Let’s take a trip into the future, looking past Tuesday’s midterm election.

For the sake of argument, let’s assume that, come Tuesday, the Republicans take both houses, in a stunning landslide not seen in more than a century. Let’s also assume that the changes in Congress are going to point decidedly away from the recent liberal policies of large government (by both parties). Instead, every indication suggests that the new Congress will lean heavily towards a return to the principles of small government, low taxes, and less regulation.

These assumptions are not unreasonable. Not only do the polls indicate that one or both of the houses of Congress will switch from Democratic to Republican control, the numerous and unexpected primary upsets of established incumbents from both parties — as well the many protests over the past year by large numbers of ordinary citizens — make it clear that the public is not interested in half measures. Come January, the tone and direction of Congress is going to undergo a shocking change.

Anyway, based on these assumptions, we should then expect next year’s Congress to propose unprecedented cuts to the federal budget, including the elimination of many hallowed programs. The recent calls to defund NPR and the Corporation for Public Broadcastings are only one example.

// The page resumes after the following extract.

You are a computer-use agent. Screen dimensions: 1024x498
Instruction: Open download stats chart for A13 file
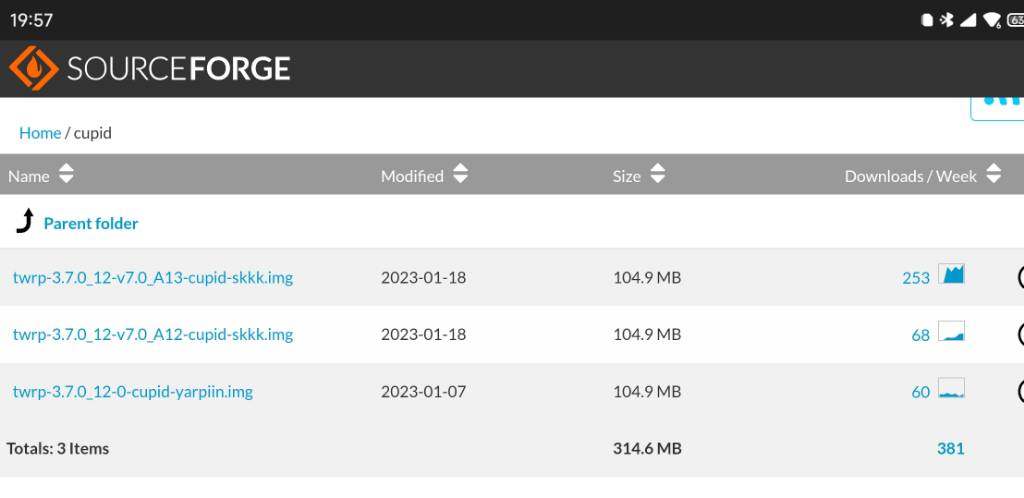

When Congress attempts this, however, the vested interests that have depended on this funding for decades are not going to take the cuts lightly. Or to put it more bluntly, they are going to squeal like pigs, throwing temper tantrums so loud and insane that they will make the complaints of a typical three-year-old seem truly statesman-like. And they will do so in the hope that they will garner sympathy and support from the general voting public, thereby making the cuts difficult to carry out.

The real question then is not whether the new Congress will propose the cuts required to bring the federal government under control, but whether they, as well as the public, will have the courage to follow through, to defy the howls from these spoiled brats, and do what must be done.

The legislative situation with NASA over the summer and fall might give us a hint about whether the next Congress will have the courage to make the cuts that are necessary. In this case Obama actually proposed doing something close to what conservatives have dreamed of for decades: take NASA (and the government) out of the business of building rockets and spacecraft and pass it over to the private sector.

Moreover, despite the strong dislike the right has for Obama and his leftist policies, many conservative pundits both inside and outside of the space activist community publicly supported the President in this effort.

Nonetheless, these policies were not accepted by Congress. Instead, the legislative body passed an authorization bill that requires NASA to build a new heavy-lift rocket and the manned capsule to go with it. Congress did this partly for national security reasons, but mostly because they wanted to protect the jobs in Houston, Florida, and elsewhere that NASA provides, and thus bring home the bacon to their constituents. And they did this because those constituents had squealed at them about the threatened loss of funding.

In other words, elected officials from both parties had teamed up to authorize this pork-laden program in order to keep the pigs quiet. In other words, NASA’s legislative history this past year does not give us an encouraging view of the future. It appears that Congress will give us the same-old same-old, when asked.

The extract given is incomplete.